Three injured in Rohingya insurgent attack
Rohingya Muslim insurgents ambushed a vehicle in western Myanmar's Rakhine State yesterday, wounding three people, including two members of the security forces, the military said.
A wave of attacks by Rohingya Muslim insurgents on the security posts on August 25 sparked sweeping army counter-insurgency operations in the Muslim-majority north of the state that led to widespread violence and arson and an exodus of some 650,000 Rohingya villagers to Bangladesh.
The United Nations condemned the Myanmar military campaign as ethnic cleansing. Buddhist-majority Myanmar rejected that.
But since August 25, the Arakan Rohingya Salvation Army (ARSA) insurgents, who claimed responsibility for the coordinated raids on 30 security posts, have mounted only a few sporadic attacks.
The government did not identify the insurgents involved in yesterday's attack on a vehicle taking someone to hospital but the military said in a statement they were "extremist Bengali terrorists ARSA”.
"A vehicle ... was attacked by 20 insurgents from the mountain using homemade mines and small arms," the government said. The military said there were about 10 attackers.
An ARSA spokesman was not available for comment.
There was no mention of any incident on a Twitter account that routinely carries statements from the group.
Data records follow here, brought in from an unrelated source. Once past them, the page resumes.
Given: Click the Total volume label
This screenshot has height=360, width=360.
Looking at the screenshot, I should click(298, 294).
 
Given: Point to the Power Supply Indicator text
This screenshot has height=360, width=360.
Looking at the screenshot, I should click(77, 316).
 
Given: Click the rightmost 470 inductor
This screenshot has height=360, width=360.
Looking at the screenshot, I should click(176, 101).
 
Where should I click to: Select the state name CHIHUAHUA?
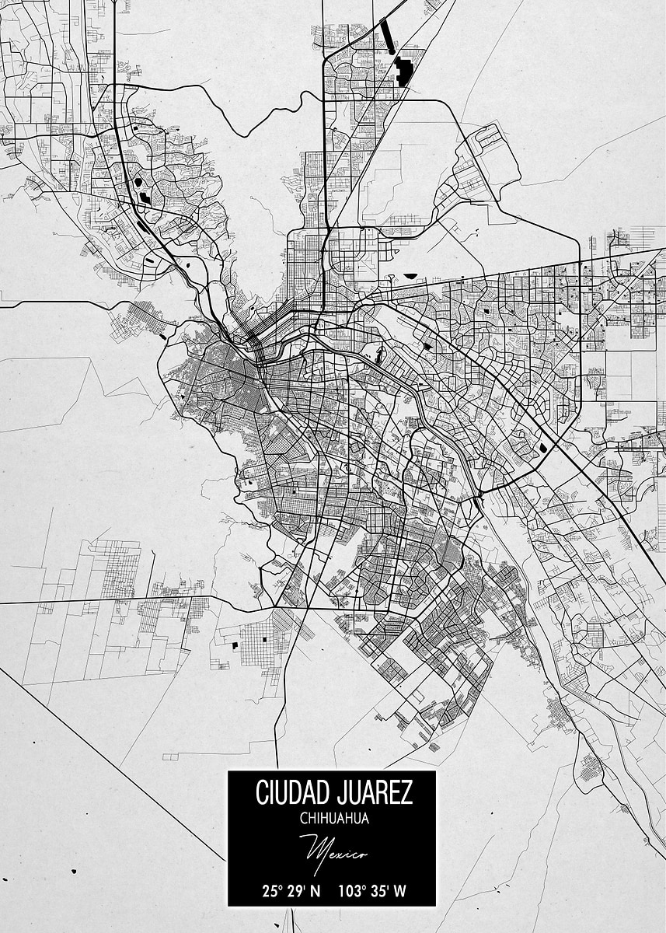pos(333,818)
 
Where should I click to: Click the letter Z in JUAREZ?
pos(407,793)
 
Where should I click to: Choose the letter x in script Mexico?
pos(343,853)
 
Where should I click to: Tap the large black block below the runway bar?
pos(403,72)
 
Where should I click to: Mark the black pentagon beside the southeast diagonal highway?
pos(542,448)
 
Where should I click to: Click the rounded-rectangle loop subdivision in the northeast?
pos(495,152)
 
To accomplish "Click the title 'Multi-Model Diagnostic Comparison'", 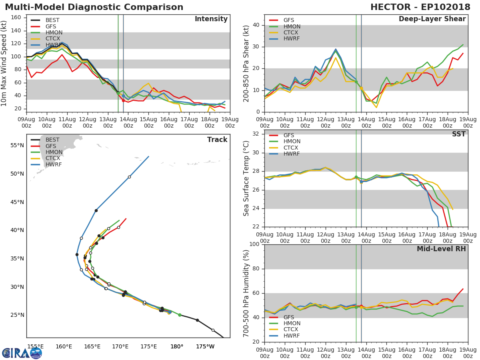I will pyautogui.click(x=94, y=7).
The Yangon-based Frontier Myanmar magazine quoted a resident of a nearby village as saying sporadic gunfire had been heard at the time of the ambush.
The area is largely off-limits to reporters.
Myanmar and Bangladesh have been discussing a plan to repatriate the Rohingya refugees but more insecurity in Myanmar is likely to raise doubts about how quickly that might take place.